Comment by ryao

Comment by ryao 10 months ago

4 replies

> Take the Nvidia H100 – a massive GPU weighing in at 814mm2. Traditionally this chip would be very difficult to yield economically. But since its cores (SMs) are fault tolerant, a manufacturing defect does not knock out the entire product. The chip physically has 144 SMs but the commercialized product only has 132 SMs active. This means the chip could suffer numerous defects across 12 SMs and still be sold as a flagship part.

Fault tolerance seems to be the wrong term to use here. If I wrote this, I would have written redundant.

jjk166 10 months ago

Redundant cores lead to a fault tolerant chip.

  • ryao 10 months ago

    ECC memory is fault tolerant. It repairs issues on the fly without disabling hardware. This on the other hand is merely redundant to handle manufacturing defects.

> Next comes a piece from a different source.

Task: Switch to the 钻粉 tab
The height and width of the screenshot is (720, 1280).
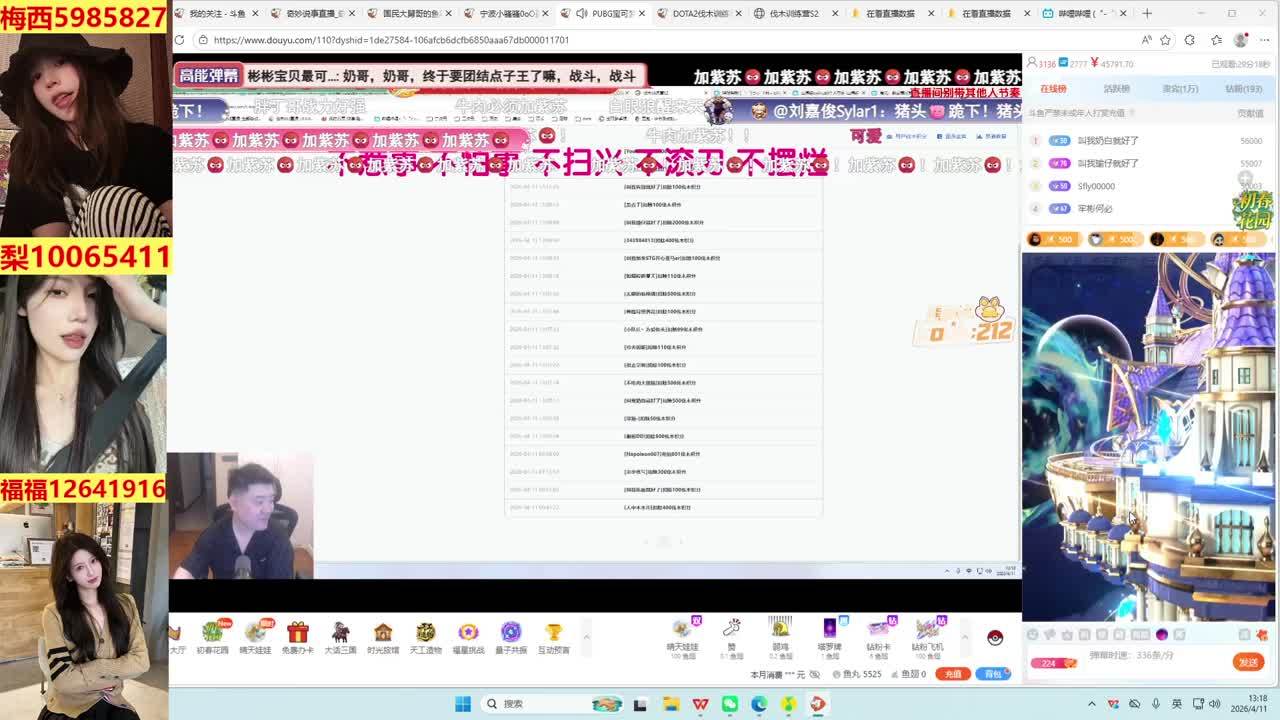Action: pyautogui.click(x=1243, y=89)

If they make a mistake and ship a bad core that malfunctions at runtime, it is not going to tolerate that.

    • jjk166 10 months ago

      Redundancy is a method of providing fault tolerance, the existence of other methods doesn't make it less fault tolerant.

      Nothing is tolerant to all possible faults. Fault tolerance refers to being able to tolerate specific types of faults under specific conditions.

      Fault tolerant is the proper term for this.

      • ryao 10 months ago

        I think it would have been better to write redundant. It is more specific.